- [Supplied passage]:
----

Different types of insulation used for heat loss reduction
Conclusion:
As you can see from my graph, there are four lines of best fit for the four different materials that I used. All the graph lines are curved. The gradient goes downwards and so they are negative slopes. As the time at the x-axis increases the temperature of the water in the beakers for the different insulations decreases. This is because the temperatures were cooling as they were losing heat to the surroundings.
The line of best fit for paper has the steepest gradient and has the greatest temperature decrease. Therefore, when paper was used as the insulation, a lot of heat was lost to the surroundings. This was because paper gave out heat by conduction. The paper was thin and unable to trap air particles in between the solid particles of the paper. As paper is solid and solids are good conductors of heat when the particles vibrated, they passed their heat to neighbouring particles. So therefore, the heat was given out, as paper was not a very good insulator.

----

- [Data shown]:
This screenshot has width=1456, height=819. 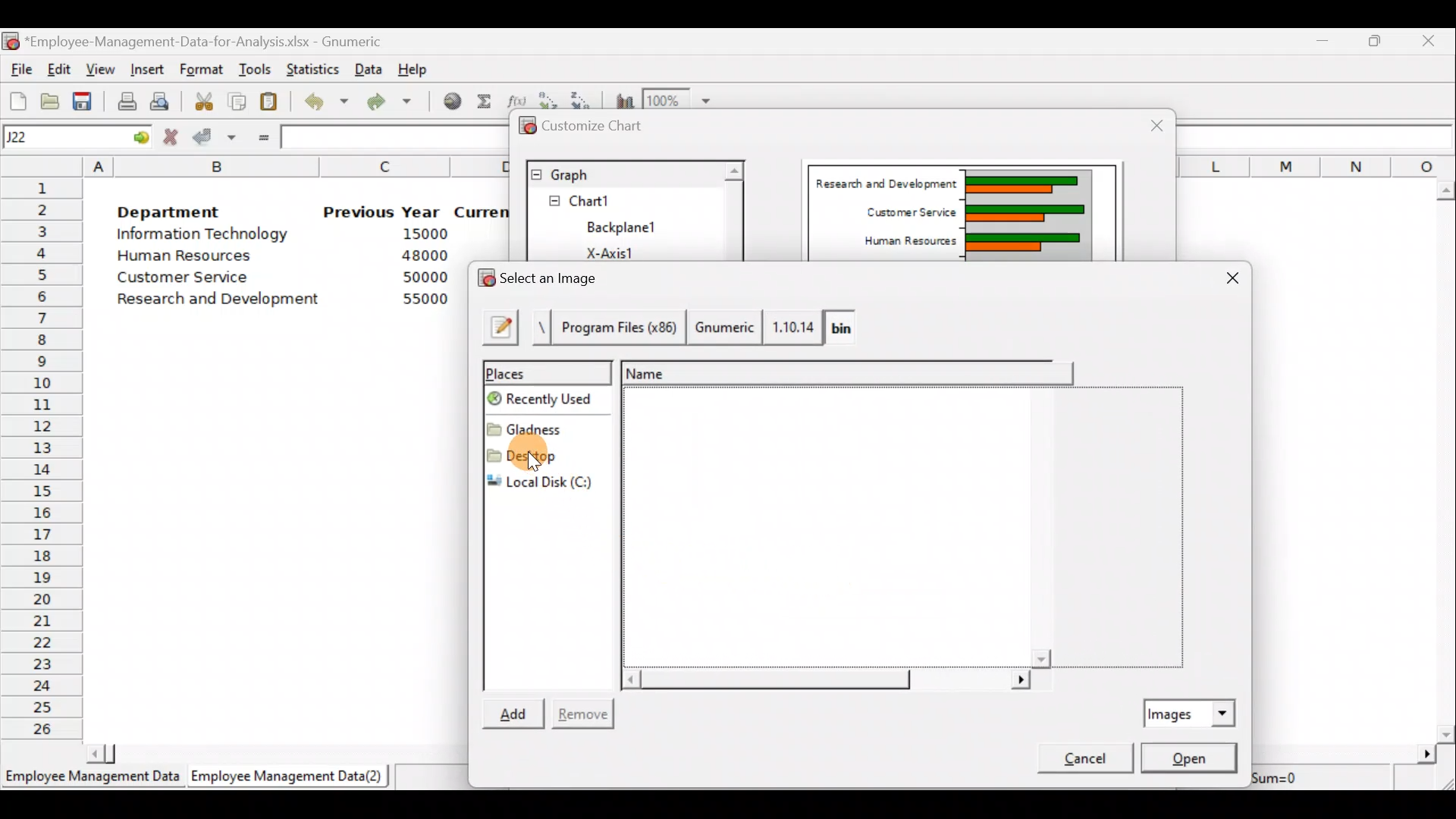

----

- [Stated goal A]: In the insulation write-up, which material showed the greatest temperature decrease?
- [Stated goal B]: Carry on the write-up about insulation and heat loss from its last sentence.

- [Final answer A]: Paper

- [Final answer B]:
The line with gentlest gradient was bubblewrap. The temperature difference was the lowest and the gradient is small. This is because bubblewrap was the poorest conductor of the four materials and so the best insulator of all. This is because the bubblewrap has pockets of air in between the material. Air is a very poor conductor of heat as the particles in a gas are so far apart. This meant the particles from the water passed its energy to the air particles but these particles trapped these warm particles. This reduced the amount of heat lost to the surroundings by conduction and convection currents.
I was surprised to find out that cardboard insulation was not very good at conducting heat and was nearly just as good an insulator that bubblewrap was. I thought cardboard being made of layers of paper meant it would not reduce conduction very well. I was wrong because my results show this. The reason why cardboard was quite a good insulator was because in between the layers there are “gaps.” These gaps were filled with air so in a way these gaps behaved like the pockets of air of the bubblewrap. Again, these gas particles trapped the warmer particles reducing conduction and convection currents from letting out too much heat to the surroundings.
In my prediction, I predicted that bubblewrap would be the best insulator and that paper would be the worst insulator or best conductor of heat from the four materials used. I predicted correctly as my graph shows and my table of results shows.
Evaluation:
If you look at my graph there are four lines of best fits, which are accurate. I can tell this because to each graph line the points are on the line or more or less near the lines. I think this was because I followed my method and I clearly knew what to do.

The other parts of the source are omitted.